Five-a-day no help against cancer?
Eating more fruit and vegetables has only a small effect on warding off cancer, a study published on 7 April says.
Doctors led by Paolo Boffetta at Mount Sinai Medical Center, New York, looked at data from 10 European countries to find an increase of 200g fruits and vegetables a day resulted in a risk reduction of only 3%. High vegetable consumption alone gave a small benefit too, but only to women. Heavy drinkers who ate many fruits and vegetables had a reduced risk, but only for cancers linked to alcohol and smoking. “The bottom line here is that, yes, we did find a protective effect of fruit and vegetable intake against cancer, but it is a smaller connection than previously thought,” Boffetta said in a press release issued by Mount Sinai. “However, eating fruits and vegetables is beneficial for health in general and the results of this study do not justify changing current recommendations aiming at increasing intake of these foods.”
Limited impact: Fruits and veggies aren’t all that potent.
The study appeared online in the Journal of the National Cancer Institute, published by Oxford University Press.
Study links dogs, not cats, to kids’ asthama risk
For children at higher-than-average risk of asthma, having a dog around the house may increase the chances of developing the lung disease, a study published online in the Pediatric Allergy and Immunology journal last month suggests. The study, which followed 380 children at increased risk of asthma due to family history, found that those exposed to relatively high levels of dog allergen at the age of 7 were more likely to have asthma. Why this was so is unclear, but lead researcher Chris Carlsten, from Vancouver General Hospital in British Columbia, Canada, suggested it might have to do with higher levels of bacterial endotoxins on dogs. However, Dr Carlsten added that there wasn’t enough evidence to recommend for or against pets for families (the study also did not look at families at average risk of asthma).

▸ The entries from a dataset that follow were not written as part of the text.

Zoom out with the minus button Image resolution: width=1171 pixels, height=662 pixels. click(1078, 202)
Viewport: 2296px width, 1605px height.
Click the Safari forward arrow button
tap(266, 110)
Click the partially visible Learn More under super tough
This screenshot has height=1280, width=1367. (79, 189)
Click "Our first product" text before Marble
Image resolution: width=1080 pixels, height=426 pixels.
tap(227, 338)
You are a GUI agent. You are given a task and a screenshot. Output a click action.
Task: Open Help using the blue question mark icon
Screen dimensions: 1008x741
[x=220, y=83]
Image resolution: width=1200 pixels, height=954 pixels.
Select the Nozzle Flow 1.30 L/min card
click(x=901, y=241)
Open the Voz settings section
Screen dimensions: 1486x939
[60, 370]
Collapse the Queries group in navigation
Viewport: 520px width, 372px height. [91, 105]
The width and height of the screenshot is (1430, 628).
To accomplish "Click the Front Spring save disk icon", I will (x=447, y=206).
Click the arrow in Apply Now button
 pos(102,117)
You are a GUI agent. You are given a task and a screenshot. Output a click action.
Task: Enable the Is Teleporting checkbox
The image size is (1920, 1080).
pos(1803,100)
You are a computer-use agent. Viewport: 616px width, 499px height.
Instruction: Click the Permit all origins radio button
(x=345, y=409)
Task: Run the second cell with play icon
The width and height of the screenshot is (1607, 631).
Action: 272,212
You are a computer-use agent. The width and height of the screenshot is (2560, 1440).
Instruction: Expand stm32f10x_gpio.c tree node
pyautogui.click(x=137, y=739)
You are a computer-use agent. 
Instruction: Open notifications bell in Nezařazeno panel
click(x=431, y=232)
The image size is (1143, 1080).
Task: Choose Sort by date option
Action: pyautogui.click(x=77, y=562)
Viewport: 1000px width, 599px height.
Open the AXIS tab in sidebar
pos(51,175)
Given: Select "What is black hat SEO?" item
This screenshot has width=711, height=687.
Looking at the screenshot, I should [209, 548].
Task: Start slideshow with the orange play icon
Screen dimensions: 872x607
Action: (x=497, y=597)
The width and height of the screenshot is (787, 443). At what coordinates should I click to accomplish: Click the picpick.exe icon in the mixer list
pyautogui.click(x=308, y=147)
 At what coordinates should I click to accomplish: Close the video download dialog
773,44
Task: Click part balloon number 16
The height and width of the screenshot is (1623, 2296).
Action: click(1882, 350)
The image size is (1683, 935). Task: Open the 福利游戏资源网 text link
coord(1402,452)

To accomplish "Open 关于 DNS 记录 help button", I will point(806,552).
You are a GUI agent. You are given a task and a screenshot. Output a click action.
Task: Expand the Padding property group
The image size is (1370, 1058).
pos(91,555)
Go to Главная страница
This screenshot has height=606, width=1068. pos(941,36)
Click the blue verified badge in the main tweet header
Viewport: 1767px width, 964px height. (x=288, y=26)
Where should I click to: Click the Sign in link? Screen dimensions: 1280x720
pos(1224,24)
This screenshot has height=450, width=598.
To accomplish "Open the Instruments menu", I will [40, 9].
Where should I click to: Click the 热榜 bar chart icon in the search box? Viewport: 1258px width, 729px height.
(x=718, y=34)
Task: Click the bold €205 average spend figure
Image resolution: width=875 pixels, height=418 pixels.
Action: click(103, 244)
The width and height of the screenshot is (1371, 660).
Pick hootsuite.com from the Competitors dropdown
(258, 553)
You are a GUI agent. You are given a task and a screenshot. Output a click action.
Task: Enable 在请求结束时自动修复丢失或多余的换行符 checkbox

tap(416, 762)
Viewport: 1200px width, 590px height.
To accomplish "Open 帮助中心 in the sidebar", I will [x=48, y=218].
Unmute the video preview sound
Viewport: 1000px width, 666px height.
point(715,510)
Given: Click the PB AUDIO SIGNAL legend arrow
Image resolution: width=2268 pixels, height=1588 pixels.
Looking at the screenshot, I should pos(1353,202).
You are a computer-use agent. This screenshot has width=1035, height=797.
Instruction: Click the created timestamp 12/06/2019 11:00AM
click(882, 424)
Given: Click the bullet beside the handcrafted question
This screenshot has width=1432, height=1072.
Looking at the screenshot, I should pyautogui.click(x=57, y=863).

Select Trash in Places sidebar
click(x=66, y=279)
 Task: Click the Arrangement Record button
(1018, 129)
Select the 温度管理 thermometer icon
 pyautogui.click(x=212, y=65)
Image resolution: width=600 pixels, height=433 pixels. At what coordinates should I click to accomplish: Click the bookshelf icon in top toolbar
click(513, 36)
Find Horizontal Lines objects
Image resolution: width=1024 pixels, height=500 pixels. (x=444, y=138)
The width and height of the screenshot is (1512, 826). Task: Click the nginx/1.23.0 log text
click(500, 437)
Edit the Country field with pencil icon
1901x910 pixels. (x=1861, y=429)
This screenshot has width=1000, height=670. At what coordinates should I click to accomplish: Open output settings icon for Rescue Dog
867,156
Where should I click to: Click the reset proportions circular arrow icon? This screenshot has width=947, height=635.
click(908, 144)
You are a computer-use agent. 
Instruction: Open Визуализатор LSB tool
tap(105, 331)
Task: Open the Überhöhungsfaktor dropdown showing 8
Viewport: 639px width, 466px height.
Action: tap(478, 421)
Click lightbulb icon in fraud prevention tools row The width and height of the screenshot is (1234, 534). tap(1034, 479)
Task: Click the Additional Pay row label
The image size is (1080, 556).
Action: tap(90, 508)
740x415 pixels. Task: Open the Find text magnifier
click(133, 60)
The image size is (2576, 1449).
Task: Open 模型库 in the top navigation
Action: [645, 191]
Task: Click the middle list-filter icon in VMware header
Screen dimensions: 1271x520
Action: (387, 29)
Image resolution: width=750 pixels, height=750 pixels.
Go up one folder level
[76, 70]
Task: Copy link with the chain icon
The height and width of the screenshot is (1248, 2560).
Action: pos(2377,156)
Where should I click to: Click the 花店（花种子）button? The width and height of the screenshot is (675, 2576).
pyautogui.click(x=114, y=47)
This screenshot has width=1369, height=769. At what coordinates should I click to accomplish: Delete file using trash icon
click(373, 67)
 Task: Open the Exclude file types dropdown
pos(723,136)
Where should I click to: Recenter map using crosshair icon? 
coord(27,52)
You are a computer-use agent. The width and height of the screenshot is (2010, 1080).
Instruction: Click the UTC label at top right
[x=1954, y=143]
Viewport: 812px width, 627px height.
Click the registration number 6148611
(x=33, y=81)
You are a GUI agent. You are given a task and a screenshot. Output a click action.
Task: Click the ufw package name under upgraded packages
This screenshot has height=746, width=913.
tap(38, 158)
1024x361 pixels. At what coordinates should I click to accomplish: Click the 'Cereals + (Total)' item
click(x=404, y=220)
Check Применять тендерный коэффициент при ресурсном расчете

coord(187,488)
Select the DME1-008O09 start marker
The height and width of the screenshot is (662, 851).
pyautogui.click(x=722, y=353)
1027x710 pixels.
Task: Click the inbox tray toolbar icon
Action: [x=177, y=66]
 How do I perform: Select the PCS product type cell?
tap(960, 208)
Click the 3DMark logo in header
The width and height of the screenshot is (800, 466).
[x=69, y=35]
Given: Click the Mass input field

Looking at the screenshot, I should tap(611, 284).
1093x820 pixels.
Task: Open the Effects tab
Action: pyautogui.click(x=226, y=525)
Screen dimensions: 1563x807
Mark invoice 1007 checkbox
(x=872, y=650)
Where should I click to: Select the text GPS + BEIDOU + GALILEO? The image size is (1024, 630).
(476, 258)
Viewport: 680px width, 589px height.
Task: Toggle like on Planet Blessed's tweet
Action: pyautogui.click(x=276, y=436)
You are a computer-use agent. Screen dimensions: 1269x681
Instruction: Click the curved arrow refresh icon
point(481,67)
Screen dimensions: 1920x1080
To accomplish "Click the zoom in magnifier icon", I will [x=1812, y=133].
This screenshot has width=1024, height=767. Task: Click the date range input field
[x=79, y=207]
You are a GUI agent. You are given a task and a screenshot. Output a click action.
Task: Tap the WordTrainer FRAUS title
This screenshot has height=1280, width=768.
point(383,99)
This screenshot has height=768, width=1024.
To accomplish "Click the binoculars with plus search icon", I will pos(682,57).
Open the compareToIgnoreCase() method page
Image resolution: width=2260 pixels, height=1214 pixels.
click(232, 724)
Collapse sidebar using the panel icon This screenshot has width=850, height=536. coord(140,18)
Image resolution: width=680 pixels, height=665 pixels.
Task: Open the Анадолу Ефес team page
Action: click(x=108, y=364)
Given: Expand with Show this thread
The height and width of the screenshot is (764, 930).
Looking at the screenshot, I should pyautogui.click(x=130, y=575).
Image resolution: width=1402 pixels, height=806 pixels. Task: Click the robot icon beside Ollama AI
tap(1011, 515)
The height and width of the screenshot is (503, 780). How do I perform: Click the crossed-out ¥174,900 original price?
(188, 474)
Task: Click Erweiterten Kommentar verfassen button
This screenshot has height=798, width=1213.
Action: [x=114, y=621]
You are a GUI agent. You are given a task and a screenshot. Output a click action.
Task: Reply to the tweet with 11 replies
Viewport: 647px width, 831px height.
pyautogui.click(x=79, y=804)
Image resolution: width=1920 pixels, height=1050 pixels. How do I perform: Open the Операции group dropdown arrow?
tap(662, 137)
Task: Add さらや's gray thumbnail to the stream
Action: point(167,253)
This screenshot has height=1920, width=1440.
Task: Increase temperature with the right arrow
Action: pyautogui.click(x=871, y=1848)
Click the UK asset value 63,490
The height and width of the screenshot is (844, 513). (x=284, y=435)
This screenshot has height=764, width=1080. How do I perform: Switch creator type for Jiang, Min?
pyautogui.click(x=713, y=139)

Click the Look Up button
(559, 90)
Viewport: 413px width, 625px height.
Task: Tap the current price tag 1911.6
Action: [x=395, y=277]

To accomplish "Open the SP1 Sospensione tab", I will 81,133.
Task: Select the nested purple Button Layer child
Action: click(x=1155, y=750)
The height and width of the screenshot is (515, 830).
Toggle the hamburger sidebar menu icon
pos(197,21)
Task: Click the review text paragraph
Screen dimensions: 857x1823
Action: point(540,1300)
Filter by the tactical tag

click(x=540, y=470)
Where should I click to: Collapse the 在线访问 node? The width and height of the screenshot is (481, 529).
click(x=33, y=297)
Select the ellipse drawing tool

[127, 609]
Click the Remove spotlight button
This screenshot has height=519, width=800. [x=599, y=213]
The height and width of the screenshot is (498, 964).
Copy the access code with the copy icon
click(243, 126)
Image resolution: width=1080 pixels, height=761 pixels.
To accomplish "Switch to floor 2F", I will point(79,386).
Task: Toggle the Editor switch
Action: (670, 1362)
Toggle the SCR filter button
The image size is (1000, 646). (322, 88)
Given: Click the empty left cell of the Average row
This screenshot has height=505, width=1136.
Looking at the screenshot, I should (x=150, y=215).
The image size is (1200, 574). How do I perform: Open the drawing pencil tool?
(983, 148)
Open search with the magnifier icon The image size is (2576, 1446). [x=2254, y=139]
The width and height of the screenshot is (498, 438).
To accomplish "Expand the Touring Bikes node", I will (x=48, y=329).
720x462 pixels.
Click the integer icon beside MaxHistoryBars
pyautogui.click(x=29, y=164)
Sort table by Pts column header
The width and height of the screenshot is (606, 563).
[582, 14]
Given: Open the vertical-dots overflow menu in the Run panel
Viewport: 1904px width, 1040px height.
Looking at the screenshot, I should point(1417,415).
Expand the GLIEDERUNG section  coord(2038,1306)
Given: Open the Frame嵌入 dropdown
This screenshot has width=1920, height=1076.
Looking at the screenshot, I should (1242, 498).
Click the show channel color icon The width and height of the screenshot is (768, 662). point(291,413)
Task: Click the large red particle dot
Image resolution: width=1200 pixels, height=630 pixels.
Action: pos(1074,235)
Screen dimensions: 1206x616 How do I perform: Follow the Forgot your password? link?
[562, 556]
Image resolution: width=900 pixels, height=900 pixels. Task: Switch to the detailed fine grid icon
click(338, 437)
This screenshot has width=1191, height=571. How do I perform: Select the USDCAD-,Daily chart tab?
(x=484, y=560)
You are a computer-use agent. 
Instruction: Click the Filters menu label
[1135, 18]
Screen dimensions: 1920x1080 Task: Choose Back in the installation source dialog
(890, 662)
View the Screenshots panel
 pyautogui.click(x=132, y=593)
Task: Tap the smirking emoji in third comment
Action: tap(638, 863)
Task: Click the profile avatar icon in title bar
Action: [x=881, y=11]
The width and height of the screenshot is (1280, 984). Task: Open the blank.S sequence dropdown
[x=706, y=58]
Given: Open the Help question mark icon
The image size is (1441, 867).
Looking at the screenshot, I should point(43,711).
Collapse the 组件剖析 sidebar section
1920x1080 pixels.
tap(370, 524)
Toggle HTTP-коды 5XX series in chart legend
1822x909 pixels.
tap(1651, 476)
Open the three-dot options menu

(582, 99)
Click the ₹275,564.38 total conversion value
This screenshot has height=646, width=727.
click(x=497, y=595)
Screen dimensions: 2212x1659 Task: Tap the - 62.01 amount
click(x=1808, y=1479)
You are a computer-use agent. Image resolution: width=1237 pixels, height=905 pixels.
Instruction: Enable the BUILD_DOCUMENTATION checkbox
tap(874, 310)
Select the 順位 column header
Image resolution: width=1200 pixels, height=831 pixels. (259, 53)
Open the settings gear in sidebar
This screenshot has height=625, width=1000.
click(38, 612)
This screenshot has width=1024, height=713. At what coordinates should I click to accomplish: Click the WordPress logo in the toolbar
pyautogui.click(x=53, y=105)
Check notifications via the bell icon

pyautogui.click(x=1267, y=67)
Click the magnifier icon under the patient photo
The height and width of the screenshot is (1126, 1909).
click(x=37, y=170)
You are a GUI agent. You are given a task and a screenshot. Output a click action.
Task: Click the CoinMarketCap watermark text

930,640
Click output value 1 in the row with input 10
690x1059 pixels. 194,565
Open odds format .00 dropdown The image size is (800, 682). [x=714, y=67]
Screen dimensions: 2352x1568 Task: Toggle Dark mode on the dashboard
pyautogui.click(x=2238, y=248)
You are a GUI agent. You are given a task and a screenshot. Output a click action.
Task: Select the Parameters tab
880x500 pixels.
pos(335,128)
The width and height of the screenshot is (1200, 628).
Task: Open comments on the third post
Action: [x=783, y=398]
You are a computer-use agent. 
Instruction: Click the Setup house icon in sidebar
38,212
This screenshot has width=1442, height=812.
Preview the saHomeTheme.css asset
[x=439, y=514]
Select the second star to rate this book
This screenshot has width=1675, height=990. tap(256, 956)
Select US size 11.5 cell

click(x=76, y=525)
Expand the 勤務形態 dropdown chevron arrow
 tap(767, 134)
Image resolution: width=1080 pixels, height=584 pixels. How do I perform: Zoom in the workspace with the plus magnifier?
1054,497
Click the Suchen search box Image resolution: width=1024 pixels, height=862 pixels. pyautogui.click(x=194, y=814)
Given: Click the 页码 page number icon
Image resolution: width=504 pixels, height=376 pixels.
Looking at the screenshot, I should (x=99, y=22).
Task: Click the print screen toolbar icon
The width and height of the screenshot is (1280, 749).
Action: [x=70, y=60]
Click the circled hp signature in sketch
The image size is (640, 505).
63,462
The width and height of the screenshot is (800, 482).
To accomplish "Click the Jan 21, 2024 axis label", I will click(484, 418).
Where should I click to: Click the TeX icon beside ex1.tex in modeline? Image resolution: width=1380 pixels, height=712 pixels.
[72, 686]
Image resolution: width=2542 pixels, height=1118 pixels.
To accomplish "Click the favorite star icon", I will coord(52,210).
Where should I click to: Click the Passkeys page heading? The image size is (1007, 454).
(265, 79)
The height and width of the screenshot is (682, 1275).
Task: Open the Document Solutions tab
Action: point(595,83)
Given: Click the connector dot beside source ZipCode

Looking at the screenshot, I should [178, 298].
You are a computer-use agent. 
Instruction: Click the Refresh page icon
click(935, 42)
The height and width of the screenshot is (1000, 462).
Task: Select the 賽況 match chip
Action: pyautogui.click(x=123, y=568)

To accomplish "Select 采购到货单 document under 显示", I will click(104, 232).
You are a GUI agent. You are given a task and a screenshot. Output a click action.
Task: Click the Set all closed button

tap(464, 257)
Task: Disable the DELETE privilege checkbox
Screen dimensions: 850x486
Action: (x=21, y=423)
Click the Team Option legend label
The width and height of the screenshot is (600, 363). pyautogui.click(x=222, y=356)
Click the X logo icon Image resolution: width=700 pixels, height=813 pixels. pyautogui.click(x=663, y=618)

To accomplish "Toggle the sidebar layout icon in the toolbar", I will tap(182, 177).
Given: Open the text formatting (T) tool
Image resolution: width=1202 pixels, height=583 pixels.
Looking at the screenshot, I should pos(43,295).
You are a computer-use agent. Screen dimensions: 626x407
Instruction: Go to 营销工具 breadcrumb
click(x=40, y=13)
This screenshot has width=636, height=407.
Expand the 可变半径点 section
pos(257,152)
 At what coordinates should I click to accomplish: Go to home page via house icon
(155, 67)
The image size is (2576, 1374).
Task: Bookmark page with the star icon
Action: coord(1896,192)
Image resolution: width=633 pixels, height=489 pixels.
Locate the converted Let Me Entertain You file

Pet peeve: Could your pet be causing your child’s asthma?
Factors that affect sleep
Nutrition and exercise may be the first factors most of us think of as affecting weight, but it has become increasingly apparent that sleep is another key factor. For instance, obese adolescents go to bed later and sleep less, found a new study published in the April issue of the Australian and New Zealand Journal of Public Health. Prof. Tim Olds and colleagues at the University of South Australia explored sleep patterns in the 9-18 age group over a week.
Pillow pattern: Children sleep less as they get older and heavier.
Poor sleep among obese students was particularly evident on Sunday nights—just before school resumed. On the other hand, underweight children went to bed significantly earlier than those of normal weight. However, the cause and effect relationship remains unclear, said Prof. Olds, adding “There may also be some third factor that contributes to both overweight and short sleep duration.” This may be time in front of the computer or TV screens or little physical activity, the study suggested.
In general, adolescents slept less as they grew older, but there was a gender bender too: On average, girls slept more, because of earlier bedtimes.